PROBLEM STATEMENT → Print out every record exactly as it appears.

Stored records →
----

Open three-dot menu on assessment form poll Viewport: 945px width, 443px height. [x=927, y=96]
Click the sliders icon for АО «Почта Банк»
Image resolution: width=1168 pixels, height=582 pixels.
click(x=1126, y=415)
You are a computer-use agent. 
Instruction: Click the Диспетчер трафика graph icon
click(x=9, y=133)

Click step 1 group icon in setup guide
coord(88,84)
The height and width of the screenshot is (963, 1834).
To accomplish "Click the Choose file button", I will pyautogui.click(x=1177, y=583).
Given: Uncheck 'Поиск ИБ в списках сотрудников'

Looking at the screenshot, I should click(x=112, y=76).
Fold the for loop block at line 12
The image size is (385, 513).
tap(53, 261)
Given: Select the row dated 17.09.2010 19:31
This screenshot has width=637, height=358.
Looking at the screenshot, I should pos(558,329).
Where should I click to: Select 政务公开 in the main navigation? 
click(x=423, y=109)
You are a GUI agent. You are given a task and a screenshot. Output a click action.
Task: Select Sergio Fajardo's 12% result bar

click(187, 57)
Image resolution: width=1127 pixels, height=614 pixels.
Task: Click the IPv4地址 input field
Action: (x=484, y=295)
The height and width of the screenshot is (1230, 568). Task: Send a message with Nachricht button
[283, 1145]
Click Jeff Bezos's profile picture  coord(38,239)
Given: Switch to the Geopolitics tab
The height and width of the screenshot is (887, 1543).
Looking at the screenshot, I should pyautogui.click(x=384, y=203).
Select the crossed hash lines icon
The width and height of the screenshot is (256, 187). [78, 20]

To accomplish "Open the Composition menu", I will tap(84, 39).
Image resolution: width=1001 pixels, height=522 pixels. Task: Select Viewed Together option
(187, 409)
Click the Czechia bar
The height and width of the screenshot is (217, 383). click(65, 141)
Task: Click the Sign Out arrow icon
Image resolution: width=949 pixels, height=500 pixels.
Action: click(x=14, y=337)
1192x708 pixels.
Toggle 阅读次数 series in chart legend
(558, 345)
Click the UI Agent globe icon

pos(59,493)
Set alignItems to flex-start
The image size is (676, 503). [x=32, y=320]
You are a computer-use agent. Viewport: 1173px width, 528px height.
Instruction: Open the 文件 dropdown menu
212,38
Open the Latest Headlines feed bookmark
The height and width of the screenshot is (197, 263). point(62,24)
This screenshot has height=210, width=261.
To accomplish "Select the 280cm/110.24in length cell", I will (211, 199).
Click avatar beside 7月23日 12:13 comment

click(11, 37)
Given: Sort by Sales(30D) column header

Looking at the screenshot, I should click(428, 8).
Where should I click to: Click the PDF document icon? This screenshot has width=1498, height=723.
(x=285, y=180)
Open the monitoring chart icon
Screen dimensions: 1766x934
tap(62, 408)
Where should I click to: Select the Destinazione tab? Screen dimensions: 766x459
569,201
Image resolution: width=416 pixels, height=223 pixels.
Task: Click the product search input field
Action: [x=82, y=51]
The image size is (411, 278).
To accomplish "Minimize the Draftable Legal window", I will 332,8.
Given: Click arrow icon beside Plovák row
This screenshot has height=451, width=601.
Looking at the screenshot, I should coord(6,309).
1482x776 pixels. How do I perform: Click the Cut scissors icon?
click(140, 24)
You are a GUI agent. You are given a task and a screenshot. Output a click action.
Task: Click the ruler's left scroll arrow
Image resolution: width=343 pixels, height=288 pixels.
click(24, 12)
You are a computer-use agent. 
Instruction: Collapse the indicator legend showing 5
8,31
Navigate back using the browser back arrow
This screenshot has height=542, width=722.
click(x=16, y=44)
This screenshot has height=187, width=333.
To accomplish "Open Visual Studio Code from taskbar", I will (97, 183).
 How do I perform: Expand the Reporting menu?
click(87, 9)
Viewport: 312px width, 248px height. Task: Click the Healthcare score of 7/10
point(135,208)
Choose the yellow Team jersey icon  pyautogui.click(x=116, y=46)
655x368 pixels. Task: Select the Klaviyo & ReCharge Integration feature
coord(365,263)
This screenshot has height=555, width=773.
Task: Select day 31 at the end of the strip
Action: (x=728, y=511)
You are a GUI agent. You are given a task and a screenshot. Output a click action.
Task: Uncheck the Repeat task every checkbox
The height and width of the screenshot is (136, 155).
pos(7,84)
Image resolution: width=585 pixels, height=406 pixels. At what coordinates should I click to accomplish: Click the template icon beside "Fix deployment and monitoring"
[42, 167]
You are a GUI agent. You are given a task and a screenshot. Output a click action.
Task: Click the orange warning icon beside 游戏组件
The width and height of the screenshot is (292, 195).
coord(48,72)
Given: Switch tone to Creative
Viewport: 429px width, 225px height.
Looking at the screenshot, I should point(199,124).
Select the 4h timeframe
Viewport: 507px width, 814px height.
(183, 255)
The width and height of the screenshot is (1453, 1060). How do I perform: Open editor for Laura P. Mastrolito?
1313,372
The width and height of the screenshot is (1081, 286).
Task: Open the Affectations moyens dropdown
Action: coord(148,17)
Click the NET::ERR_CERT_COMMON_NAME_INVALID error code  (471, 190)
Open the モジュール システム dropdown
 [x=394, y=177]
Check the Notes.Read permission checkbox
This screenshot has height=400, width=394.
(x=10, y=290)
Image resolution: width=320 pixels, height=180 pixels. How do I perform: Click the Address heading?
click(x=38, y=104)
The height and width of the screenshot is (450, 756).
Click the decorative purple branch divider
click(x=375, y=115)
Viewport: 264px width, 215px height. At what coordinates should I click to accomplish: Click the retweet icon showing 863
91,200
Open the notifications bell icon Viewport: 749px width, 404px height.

----

OUTPUT BELOW →
Open three-dot menu on assessment form poll Viewport: 945px width, 443px height. [x=927, y=96]
Click the sliders icon for АО «Почта Банк»
Image resolution: width=1168 pixels, height=582 pixels.
click(x=1126, y=415)
You are a computer-use agent. 
Instruction: Click the Диспетчер трафика graph icon
click(x=9, y=133)

Click step 1 group icon in setup guide
coord(88,84)
The height and width of the screenshot is (963, 1834).
To accomplish "Click the Choose file button", I will pyautogui.click(x=1177, y=583).
Given: Uncheck 'Поиск ИБ в списках сотрудников'

Looking at the screenshot, I should click(x=112, y=76).
Fold the for loop block at line 12
The image size is (385, 513).
tap(53, 261)
Given: Select the row dated 17.09.2010 19:31
This screenshot has width=637, height=358.
Looking at the screenshot, I should pos(558,329).
Where should I click to: Select 政务公开 in the main navigation? 
click(x=423, y=109)
You are a GUI agent. You are given a task and a screenshot. Output a click action.
Task: Select Sergio Fajardo's 12% result bar

click(187, 57)
Image resolution: width=1127 pixels, height=614 pixels.
Task: Click the IPv4地址 input field
Action: (x=484, y=295)
The height and width of the screenshot is (1230, 568). Task: Send a message with Nachricht button
[283, 1145]
Click Jeff Bezos's profile picture  coord(38,239)
Given: Switch to the Geopolitics tab
The height and width of the screenshot is (887, 1543).
Looking at the screenshot, I should pyautogui.click(x=384, y=203).
Select the crossed hash lines icon
The width and height of the screenshot is (256, 187). [78, 20]

To accomplish "Open the Composition menu", I will tap(84, 39).
Image resolution: width=1001 pixels, height=522 pixels. Task: Select Viewed Together option
(187, 409)
Click the Czechia bar
The height and width of the screenshot is (217, 383). click(65, 141)
Task: Click the Sign Out arrow icon
Image resolution: width=949 pixels, height=500 pixels.
Action: click(x=14, y=337)
1192x708 pixels.
Toggle 阅读次数 series in chart legend
(558, 345)
Click the UI Agent globe icon

pos(59,493)
Set alignItems to flex-start
The image size is (676, 503). [x=32, y=320]
You are a computer-use agent. Viewport: 1173px width, 528px height.
Instruction: Open the 文件 dropdown menu
212,38
Open the Latest Headlines feed bookmark
The height and width of the screenshot is (197, 263). point(62,24)
This screenshot has height=210, width=261.
To accomplish "Select the 280cm/110.24in length cell", I will (211, 199).
Click avatar beside 7月23日 12:13 comment

click(11, 37)
Given: Sort by Sales(30D) column header

Looking at the screenshot, I should click(428, 8).
Where should I click to: Click the PDF document icon? This screenshot has width=1498, height=723.
(x=285, y=180)
Open the monitoring chart icon
Screen dimensions: 1766x934
tap(62, 408)
Where should I click to: Select the Destinazione tab? Screen dimensions: 766x459
569,201
Image resolution: width=416 pixels, height=223 pixels.
Task: Click the product search input field
Action: [x=82, y=51]
The image size is (411, 278).
To accomplish "Minimize the Draftable Legal window", I will 332,8.
Given: Click arrow icon beside Plovák row
This screenshot has height=451, width=601.
Looking at the screenshot, I should coord(6,309).
1482x776 pixels. How do I perform: Click the Cut scissors icon?
click(140, 24)
You are a GUI agent. You are given a task and a screenshot. Output a click action.
Task: Click the ruler's left scroll arrow
Image resolution: width=343 pixels, height=288 pixels.
click(24, 12)
You are a computer-use agent. 
Instruction: Collapse the indicator legend showing 5
8,31
Navigate back using the browser back arrow
This screenshot has height=542, width=722.
click(x=16, y=44)
This screenshot has height=187, width=333.
To accomplish "Open Visual Studio Code from taskbar", I will (97, 183).
 How do I perform: Expand the Reporting menu?
click(87, 9)
Viewport: 312px width, 248px height. Task: Click the Healthcare score of 7/10
point(135,208)
Choose the yellow Team jersey icon  pyautogui.click(x=116, y=46)
655x368 pixels. Task: Select the Klaviyo & ReCharge Integration feature
coord(365,263)
This screenshot has height=555, width=773.
Task: Select day 31 at the end of the strip
Action: (x=728, y=511)
You are a GUI agent. You are given a task and a screenshot. Output a click action.
Task: Uncheck the Repeat task every checkbox
The height and width of the screenshot is (136, 155).
pos(7,84)
Image resolution: width=585 pixels, height=406 pixels. At what coordinates should I click to accomplish: Click the template icon beside "Fix deployment and monitoring"
[42, 167]
You are a GUI agent. You are given a task and a screenshot. Output a click action.
Task: Click the orange warning icon beside 游戏组件
The width and height of the screenshot is (292, 195).
coord(48,72)
Given: Switch tone to Creative
Viewport: 429px width, 225px height.
Looking at the screenshot, I should point(199,124).
Select the 4h timeframe
Viewport: 507px width, 814px height.
(183, 255)
The width and height of the screenshot is (1453, 1060). How do I perform: Open editor for Laura P. Mastrolito?
1313,372
The width and height of the screenshot is (1081, 286).
Task: Open the Affectations moyens dropdown
Action: coord(148,17)
Click the NET::ERR_CERT_COMMON_NAME_INVALID error code  (471, 190)
Open the モジュール システム dropdown
 [x=394, y=177]
Check the Notes.Read permission checkbox
This screenshot has height=400, width=394.
(x=10, y=290)
Image resolution: width=320 pixels, height=180 pixels. How do I perform: Click the Address heading?
click(x=38, y=104)
The height and width of the screenshot is (450, 756).
Click the decorative purple branch divider
click(x=375, y=115)
Viewport: 264px width, 215px height. At what coordinates should I click to accomplish: Click the retweet icon showing 863
91,200
Open the notifications bell icon Viewport: 749px width, 404px height.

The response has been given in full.